Ao encontro da verdadeira liberdade
A população do Trentino acreditava que a verdadeira liberdade encontrava-se na América. “Libertè, égalitè, fraternite, vocês a cavalo e nós a pé”, parodiavam os camponeses as palavras da Revolução Francesa. Os discursos da época eram encarados como ideologias “dos ricos”. A unificação italiana e as revoluções liberais não ecoavam no ouvido dos camponeses. A preocupação maior era com a situação no campo, pois era do campo que dependia a sobrevivência. A população do Trentino estava à frente de dois caminhos. Um era aceitar a urbanização e a conseqüente transformação em força de trabalho, e outro a modernização da própria atividade. A última opção era praticamente impossível para a maioria. A primeira, era submeter-se aos patrões, algo terrível para os trentinos, já que enxergavam nos nobres a razão da própria desgraça. A solução era emigrar.

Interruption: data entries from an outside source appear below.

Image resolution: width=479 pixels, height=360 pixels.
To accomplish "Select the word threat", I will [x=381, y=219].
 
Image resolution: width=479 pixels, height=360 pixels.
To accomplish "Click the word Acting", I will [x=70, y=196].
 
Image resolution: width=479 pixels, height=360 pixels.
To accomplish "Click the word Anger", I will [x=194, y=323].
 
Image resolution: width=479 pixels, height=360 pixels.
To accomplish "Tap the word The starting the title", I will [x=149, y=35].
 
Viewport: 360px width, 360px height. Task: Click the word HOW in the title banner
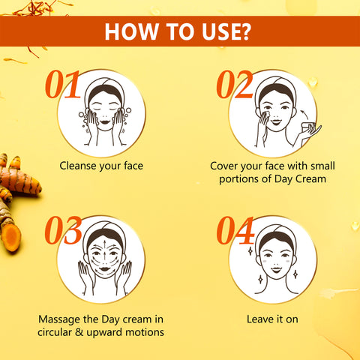[131, 32]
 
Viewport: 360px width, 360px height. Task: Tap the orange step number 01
[63, 84]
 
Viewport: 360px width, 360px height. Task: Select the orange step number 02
[235, 84]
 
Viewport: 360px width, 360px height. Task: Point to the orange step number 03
[63, 230]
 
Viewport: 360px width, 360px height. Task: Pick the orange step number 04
[236, 230]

Os primeiros passos na construção da cidade
Imigrantes cruzaram o Atlântico para fundar uma “Nova Trento”
Motivados pela esperança de encontrar na América um lugar onde as condições de vida fossem mais dignas, milhares de imigrantes deixaram o norte italiano a partir de 1875. Muito deles, na maioria trentinos, tiveram como destino final a então Colônia Itajaí Príncipe D. Pedro.

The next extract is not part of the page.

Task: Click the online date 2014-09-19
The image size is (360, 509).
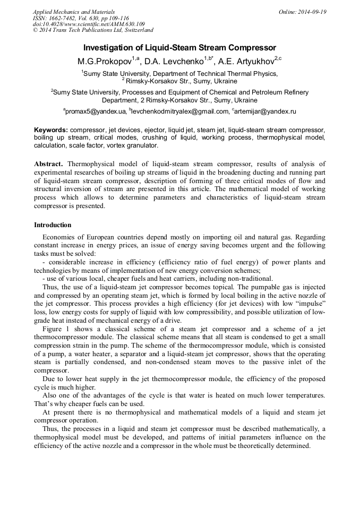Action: [311, 12]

Naquela época, a região da atual Nova Trento era apenas um vale com grandes montanhas. Únicos habitantes, índios Xokleng, também chamados botocudus, além de pássaros, onças, cotias, cobras e tantos outros animais.
Mais tarde, o lugar passou a chamar-se Alferes. Três anos depois, o distrito colonial passou a se denominar Nova Trento. Os imigrantes precisaram aprender a crescer num ambiente desconhecido. Os chefes de família adentraram na floresta e construíram as primeiras choupanas. Adaptando-se ao meio hostil, os imigrantes começaram a erigir pequenas capelinhas, chamadas de capitéis, para abrigar os santos que trouxeram. Era a forma inicial de tentar reconstruir a sociedade em que viviam e representava o nascimento de um catolicismo popular. Além dos Trentinos, é preciso lembrar que imigrantes poloneses, alemães e portugueses também cooperaram significativamente para o desenvolvimento de Nova Trento.E assim a cidade foi crescendo, criando uma história impossível de ser traduzida em meras linhas, história que possui em seu âmago aquele ardente desejo de felicidade e esperança trazido no coração de cada imigrante.